Simplifying and Scaling Inference Serving with NVIDIA Triton 2.3

AI, machine learning (ML), and deep learning (DL) are effective tools for solving diverse computing problems such as product recommendations, customer interactions, financial risk assessment, manufacturing defect detection, and more. Using an AI model in production, called inference serving, is the most complex part of incorporating AI in applications. Triton Inference Server takes care of all the plumbing for serving inference so that you can focus on application development.

Sequence of steps taken to deploy a model for inference, starting with pretrained models and proprietary data through model customization, model optimization, model store, and inference serving.
Figure 1. AI inference workflow.

Efficient inference serving

Every AI-powered application needs inference serving. However, inference serving is complex, for the following reasons:

  • A single application can use multiple models from different AI frameworks with various pre– and post-processing steps. Inference serving must support multiple framework backends.
  • There are several types of queries:
    • Real-time (online) —Inference serving is latency-constrained.
    • Batch (offline) —Inference serving provides high throughput.
    • Streaming—Inference serving must preserve the query sequence.
  • Models can run on GPU and CPU infrastructure on the public cloud, in datacenters, or at the enterprise edge.
  • Models must be optimally scaled to meet application demand.
  • Model status must be monitored and issues resolved to prevent downtime.
  • Multiple KPIs must be optimized: hardware utilization, model rollout time, and TCO.

There are inference serving solutions that handle a few of these complexities but lack many optimizations for efficient inference serving.

Triton Inference Server

Triton is an efficient inference serving software enabling you to focus on application development. It is open-source software that serves inferences using all major framework backends: TensorFlow, PyTorch, TensorRT, ONNX Runtime, and even custom backends in C++ and Python. It optimizes serving across three dimensions.

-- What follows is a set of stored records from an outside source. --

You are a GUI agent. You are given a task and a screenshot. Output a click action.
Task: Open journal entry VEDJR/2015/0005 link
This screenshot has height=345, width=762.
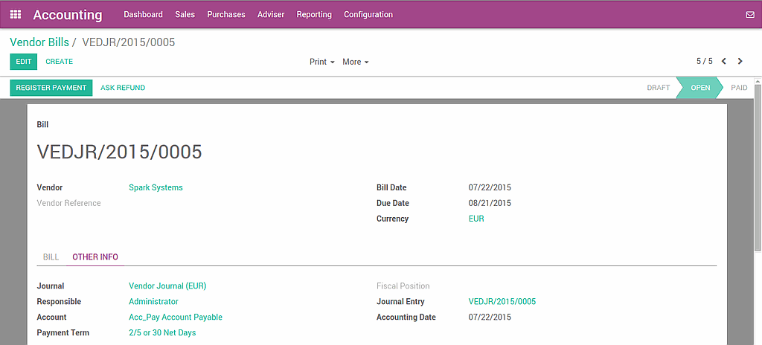click(502, 302)
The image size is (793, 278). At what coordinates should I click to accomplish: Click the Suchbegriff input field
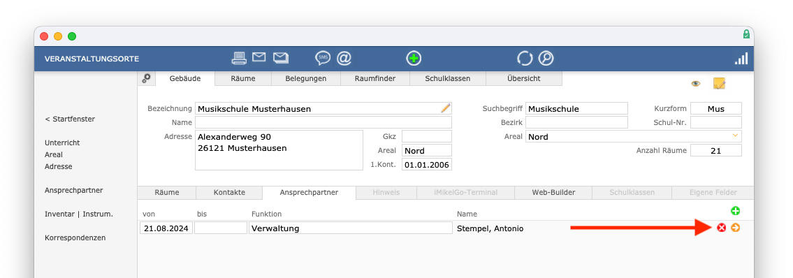click(576, 108)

Schematic showing the internal architecture of Triton, from app queries to dynamic batching, per-model scheduler queries, flexible model loading, multiple CPU and GPU backends, and metrics to Prometheus or Kubernetes.
Figure 2. Triton Inference Server architecture.
  • Utilization: Triton can be used to deploy models either on GPU or CPU. It maximizes GPU/CPU utilization with features such as dynamic batching and concurrent model execution.
  • Scalability: Triton provides datacenter– and cloud-scale through microservices based inference. It can be deployed as a container microservice to serve pre– or post-processing and DL models on GPU and CPU. Each Triton instance can be scaled independently in a Kubernetes-like environment for optimal performance. A single Helm command from NGC deploys Triton in Kubernetes.
  • Application experience: Triton has standard HTTP/REST and gRPC endpoints that applications use to communicate. Triton supports real-time, batch, and streaming inference queries for the best application experience. Models can be updated in Triton in live production without disruption to the application. Triton delivers high throughput inference while meeting tight latency budgets using dynamic batching and concurrent model execution.

Announcing Triton 2.3

We are pleased to announce Triton Inference Server version 2.3. This version introduces significant features that further simplify scaled inference serving: 

  • Kubernetes serverless inferencing
  • Support for the latest versions of framework backends: TensorRT 7.1, TensorFlow 2.2, PyTorch 1.6, and ONNX Runtime 1.4
  • Python custom backend
  • Support for NVIDIA A100 and MIG
  • Decoupled inference serving
  • Triton Model Analyzer
  • Microsoft Azure Machine Learning integration
  • NVIDIA DeepStream integration

Kubernetes serverless inferencing

Triton is the first inference serving software to adopt KFServing’s new community standard gRPC and HTTP/REST data plane v2 protocols. KFServing is a standards-based serverless inferencing on Kubernetes.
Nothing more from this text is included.